We start with kingfish bruschetta (cover image above), a tiny morsel that packs a salty and spicy punch. Lemon cured and garnished with capers and chives, kingfish slivers are sitting on crispy chargrilled crostini smeared with horseradish cream.
“Are we in an Italian restaurant?” Chopinand quips.
Sometimes, I still wonder if he is serious.
“This bruschetta looks a bit like Japanese sushi to me” he adds.
This is the thing I love about Sydney dining at the moment.
Chefs are not resting on good traditional fare laurels because they can’t. It’s simply not good enough in this competitive environment with so many restaurants popping up every month. They are thinking outside the box and challenging culinary norms and the results are exciting. New flavours are paying homage to tradition with the best of Australian ingredients.
The lingering taste of spicy horseradish and gentle tang of the fish and capers are tempting me to order another portion but I resist at the thought of more tempting dishes on the menu.
Chopinand and I both love brussels sprouts which are one of the most underrated vegetables. Frequently ill-treated by being boiled to death, I believe this is the main reason people dislike these green little bad boys.
Recently, brussels sprouts are enjoying a resurgence, literally sprouting up everywhere. At Porteno, they are deep fried to a golden crisp and at Nomad, they are roasted with pancetta. At The Boathouse on Blackwattle Bay, sprouts are gently boiled with bacon cream, 63 degree Celcius egg and herbs.
Here at Berta, a third of their outer leaves are deep-fried, then garnished with parmesan over thinly shaved raw hearts. According to chef Carey, even hardcore sprout naysayers are being converted.
Food lovers ought to take note when a restaurant makes its own cheese. At Berta, the burrata is house-made and it shows.
Three pillows of soft, creamy burrata nestle around braised fennel slices, sprinkled with fennel fronds and finished with a drizzle of olive oil.
We are savouring every bite of this creamy burrata with braised fennel on crispy chargrilled rye bread.
Chopinand loves the strong, gamey flavour of goat – Greek-style or in soups and stews are his favourites. On a cold winter night, slow-roasted goat on the menu sounds too hearty to resist and it’s an instant concurrence between us, something which happens very rarely.
For the world’s most widely consumed red meat, goat can be tricky to cook due to its leanness. A poor attempt renders the meat dry and chewy but when done well, goat is succulent and full of flavour.

**Data provided**
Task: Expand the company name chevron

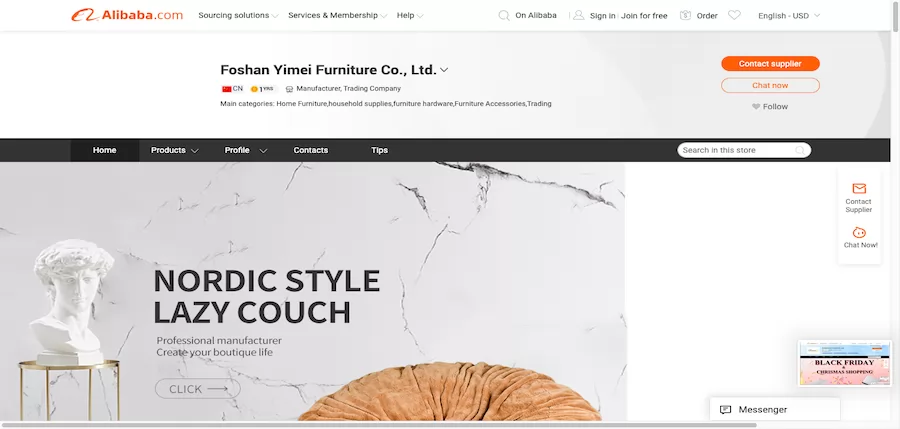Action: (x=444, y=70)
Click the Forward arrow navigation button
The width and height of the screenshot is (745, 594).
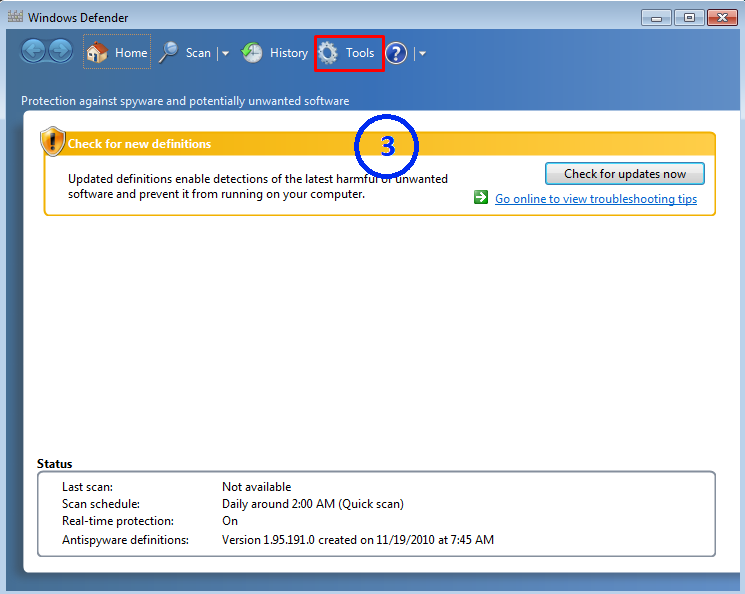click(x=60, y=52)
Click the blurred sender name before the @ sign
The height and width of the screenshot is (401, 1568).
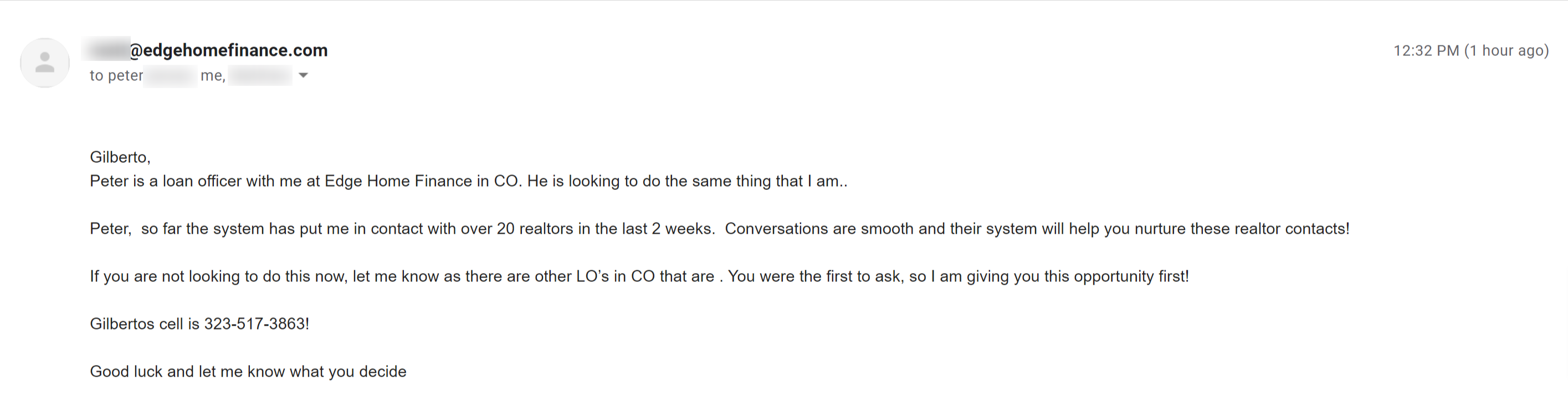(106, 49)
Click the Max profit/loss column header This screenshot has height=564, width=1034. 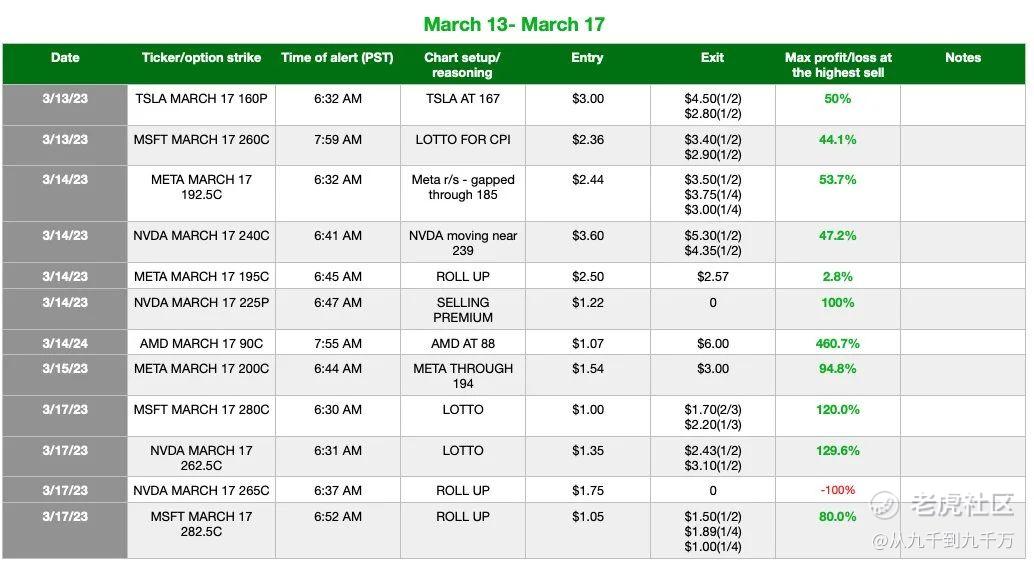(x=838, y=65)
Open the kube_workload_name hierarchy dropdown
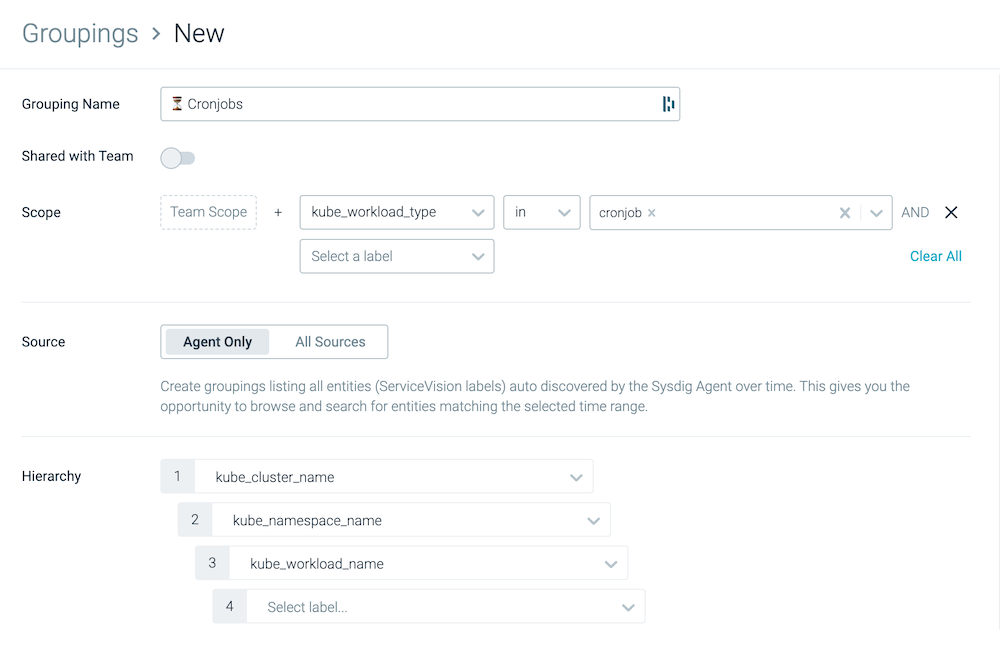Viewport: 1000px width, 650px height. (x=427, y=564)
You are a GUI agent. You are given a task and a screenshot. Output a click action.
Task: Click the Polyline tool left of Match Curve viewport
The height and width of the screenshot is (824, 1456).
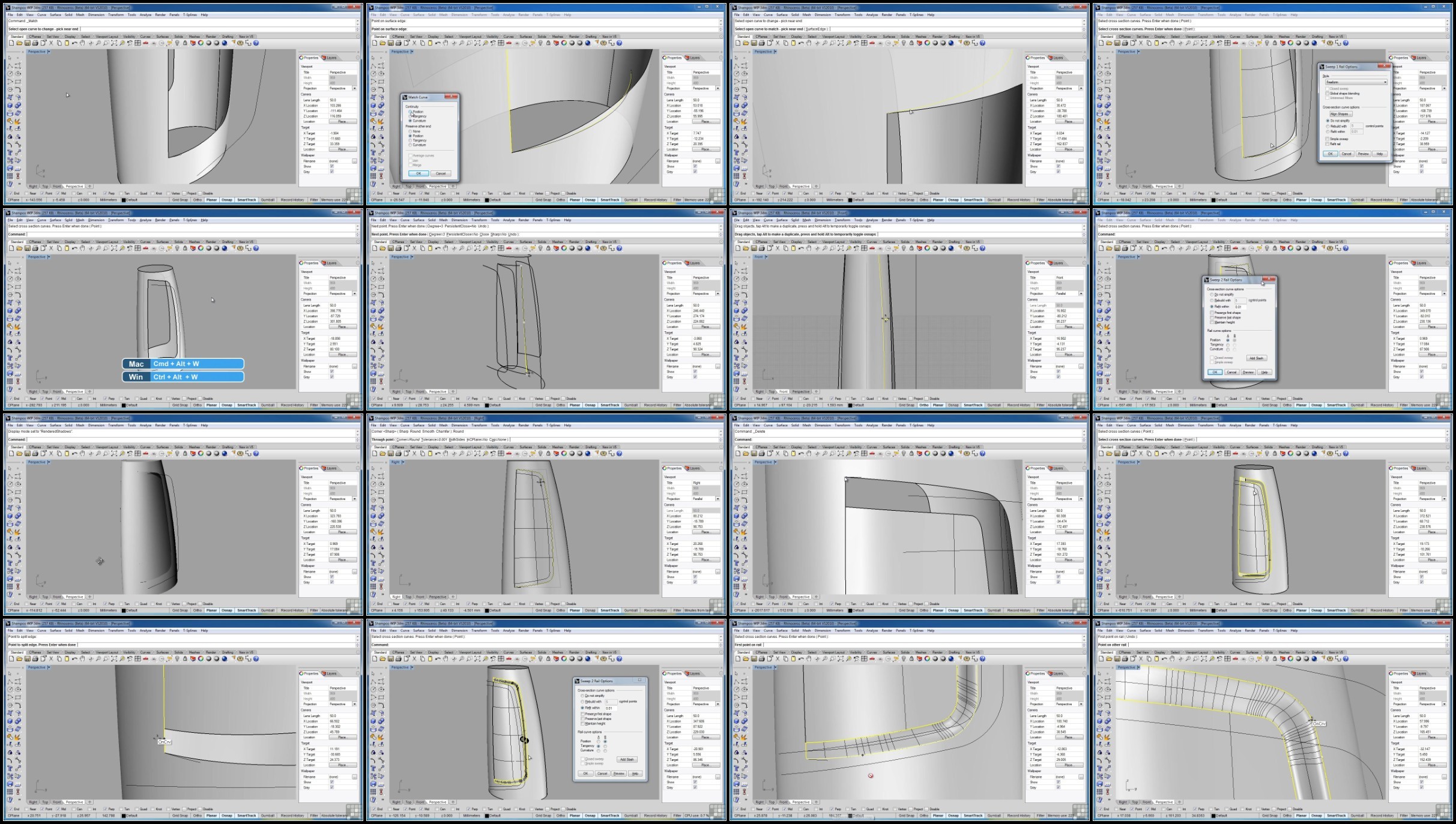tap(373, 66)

**Directions**
Write the next part of the restaurant review about dining at Berta, starting right after its final sentence about how goat turns out when cooked well.

**Task output**
At Berta, goat is slow-roasted in red wine, then paired with earthy lentils and salsa verde.
We are really looking forward to this hearty goat but it arrives barely lukewarm.
Upon request, the goat is whizzed back into the kitchen, no questions asked. It arrives a second time beautifully toasty after some heat from the oven. In addition, our waiter presents a complimentary garden salad of radiccio, lettuce and rocket leaves as a gesture for service recovery. This is the hallmark of a good restaurant that is in sync with its guests.
When we finally fork into the goat meat, it comes apart in tender strands with fragrant herb and garlic aromas from the salsa verde.
Soft, earthy lentils are soaking up rich roasting juices like little spongelettes. Paired with our full bodied Italian wine, we rate this slow-roasted goat as one of the stand-out winter dishes this season.
“So, was it worth the effort finding this place?” I ask Chopinand.
Slumped in his seat, sniffing his wine with the usual nonchalant look on his face, he takes another sip.
He finally leans over and whispers into my ear.
“Sweetheart, thanks for a lovely dinner.”
So dear readers, what do you think of shared plates in an Italian restaurant?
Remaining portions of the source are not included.